LCRA recommended modifying proposed §25.520(g) to more clearly formalize a single clearing price for physical FFSSRs (described in proposed §25.520(c)(1) and (2)) and a single clearing price for contractual FFSSRs (described in proposed §25.520(c)(3)).
TPPA recommended clarifying the purpose of proposed §25.520(g)(3) and why these charges would be allocated based on FFSS resource deployments rather than obligation periods.
Commission Response
The commission adopts LCRA's recommendation to modify adopted §25.520(g) to more clearly formalize a single clearing price for resources that are eligible to provide resource-controlled FFSS under adopted §25.520(c)(1) and a single clearing price for resources that are eligible to provide contractual off-site FFSS under adopted §25.520(c)(2). The commission modifies adopted §25.520(g) accordingly.
The commission declines to adopt TPPA's recommendation to state the purpose of proposed §25.520(g)(3) and why these charges would be allocated based on FFSS deployments rather than obligation periods. However, the commission adds definitions for procurement costs and non-procurement costs, which serves to provide the clarity that TPPA seeks.
Proposed §25.520(h) -- Compliance
Proposed §25.520(h) requires ERCOT to (1) establish criteria to reduce a QSE's payment, claw back a QSE's payment, suspend a QSE from participation for failure to meet its FFSS obligation; (2) establish criteria to suspend an FFSS resource based on noncompliance; (3) notify the commission of all alleged instances of noncompliance; and (4) maintain records relating to any alleged noncompliance.
OPUC recommended modifying proposed §25.520(h) to incorporate stronger monetary penalties or a suspension for at least three years in the proposed rule. OPUC reasoned that there are instances where a FFSS resource could receive payment for FFSS without providing the called upon reliability service. As such, the current claw back system does not incentivize supply resources to provide reliable FFSS.
TEC recommended modifying proposed §25.520(h) to remove reference to "or a related ERCOT protocol." TEC reasoned that compliance, and associated repercussions should be related to the service being offered. If a resource has met its obligations and performed as needed for FFSS, they should not be punished for failures under another protocol. Rather, that punishment should relate specifically to the violated protocol. For example, if a resource participates in both the ERCOT Contingency Reserve Service (ECRS) and FFSS, and the resource fails to meet its ECRS obligation but does perform under FFSS, the resource should face compliance penalties related to ECRS, not FFSS. The resource may have unique characteristics that allow it to perform better under one service versus another. To bar a resource from participation altogether may inadvertently reduce the pool of eligible dispatchable resources entirely.

• _Exercise task a_
Decide whether each statement agrees with the rulemaking excerpt, answering yes or no and quoting the deciding words: (i) The commission adopted LCRA's recommendation on §25.520(g). (ii) The commission adopted TPPA's recommendation to state the purpose of proposed §25.520(g)(3). (iii) OPUC recommended a suspension of at least five years.
The records below the rulemaking excerpt are unrelated to it.

• _Given information_
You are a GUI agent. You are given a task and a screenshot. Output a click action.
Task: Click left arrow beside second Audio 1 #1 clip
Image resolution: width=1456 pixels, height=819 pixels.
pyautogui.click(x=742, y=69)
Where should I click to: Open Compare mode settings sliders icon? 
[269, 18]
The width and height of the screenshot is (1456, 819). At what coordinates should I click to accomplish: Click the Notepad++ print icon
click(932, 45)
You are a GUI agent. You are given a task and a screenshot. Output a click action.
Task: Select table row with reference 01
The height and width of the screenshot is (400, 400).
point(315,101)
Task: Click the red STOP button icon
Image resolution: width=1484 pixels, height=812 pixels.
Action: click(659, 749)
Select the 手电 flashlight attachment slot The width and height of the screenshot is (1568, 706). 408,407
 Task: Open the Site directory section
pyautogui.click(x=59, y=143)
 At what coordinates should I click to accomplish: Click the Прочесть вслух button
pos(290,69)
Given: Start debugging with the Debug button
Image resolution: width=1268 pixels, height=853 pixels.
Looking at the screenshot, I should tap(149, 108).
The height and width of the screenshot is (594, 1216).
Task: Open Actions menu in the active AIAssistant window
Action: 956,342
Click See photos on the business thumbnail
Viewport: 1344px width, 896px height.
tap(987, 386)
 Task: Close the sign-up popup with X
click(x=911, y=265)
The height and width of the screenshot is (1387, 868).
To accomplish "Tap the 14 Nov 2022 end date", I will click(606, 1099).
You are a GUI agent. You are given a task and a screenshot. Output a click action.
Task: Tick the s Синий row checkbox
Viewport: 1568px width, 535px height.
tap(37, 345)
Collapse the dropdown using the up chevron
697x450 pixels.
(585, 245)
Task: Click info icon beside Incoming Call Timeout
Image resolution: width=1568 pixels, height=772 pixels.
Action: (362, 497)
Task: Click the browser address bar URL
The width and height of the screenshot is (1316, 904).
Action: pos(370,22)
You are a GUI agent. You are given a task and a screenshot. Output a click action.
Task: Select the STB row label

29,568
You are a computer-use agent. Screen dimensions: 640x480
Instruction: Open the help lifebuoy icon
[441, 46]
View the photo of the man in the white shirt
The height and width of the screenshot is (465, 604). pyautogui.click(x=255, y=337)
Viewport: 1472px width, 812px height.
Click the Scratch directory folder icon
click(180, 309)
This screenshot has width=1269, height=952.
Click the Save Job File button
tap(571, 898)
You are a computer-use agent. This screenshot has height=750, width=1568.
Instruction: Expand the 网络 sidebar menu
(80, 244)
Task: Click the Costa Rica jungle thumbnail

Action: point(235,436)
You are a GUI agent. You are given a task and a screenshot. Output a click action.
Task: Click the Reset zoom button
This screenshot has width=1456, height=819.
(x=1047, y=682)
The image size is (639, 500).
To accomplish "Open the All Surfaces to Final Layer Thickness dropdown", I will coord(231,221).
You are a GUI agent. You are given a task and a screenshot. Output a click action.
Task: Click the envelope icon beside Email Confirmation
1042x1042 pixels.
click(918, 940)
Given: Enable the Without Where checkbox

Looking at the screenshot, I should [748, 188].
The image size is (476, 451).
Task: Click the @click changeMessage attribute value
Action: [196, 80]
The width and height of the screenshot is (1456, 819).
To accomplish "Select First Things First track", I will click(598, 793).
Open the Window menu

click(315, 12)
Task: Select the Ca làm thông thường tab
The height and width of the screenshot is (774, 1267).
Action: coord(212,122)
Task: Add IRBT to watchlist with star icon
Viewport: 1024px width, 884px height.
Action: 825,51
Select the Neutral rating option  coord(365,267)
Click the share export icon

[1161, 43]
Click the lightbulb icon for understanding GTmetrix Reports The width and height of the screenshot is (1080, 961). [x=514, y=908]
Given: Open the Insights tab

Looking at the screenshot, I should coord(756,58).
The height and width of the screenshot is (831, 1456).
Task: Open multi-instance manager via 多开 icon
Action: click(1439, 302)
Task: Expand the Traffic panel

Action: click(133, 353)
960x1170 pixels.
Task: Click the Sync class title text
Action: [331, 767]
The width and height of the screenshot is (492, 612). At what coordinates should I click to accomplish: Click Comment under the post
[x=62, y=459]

• _Exercise task b_
Please update the records between the lines holding "View the photo of the man in the white shirt" and "I will coord(231,221).", inclusive, replacing "button" with "control" and leaving everything else unchanged. Return only those lines.

• _Written answer a_
(i) Yes: "The commission adopts LCRA's recommendation to modify adopted §25.520(g)"
(ii) No: "The commission declines to adopt TPPA's recommendation"
(iii) No: "a suspension for at least three years"

• _Written answer b_
View the photo of the man in the white shirt
The height and width of the screenshot is (465, 604). pyautogui.click(x=255, y=337)
Viewport: 1472px width, 812px height.
Click the Scratch directory folder icon
click(180, 309)
This screenshot has width=1269, height=952.
Click the Save Job File control
tap(571, 898)
You are a computer-use agent. This screenshot has height=750, width=1568.
Instruction: Expand the 网络 sidebar menu
(80, 244)
Task: Click the Costa Rica jungle thumbnail

Action: point(235,436)
You are a GUI agent. You are given a task and a screenshot. Output a click action.
Task: Click the Reset zoom control
This screenshot has width=1456, height=819.
(x=1047, y=682)
The image size is (639, 500).
To accomplish "Open the All Surfaces to Final Layer Thickness dropdown", I will coord(231,221).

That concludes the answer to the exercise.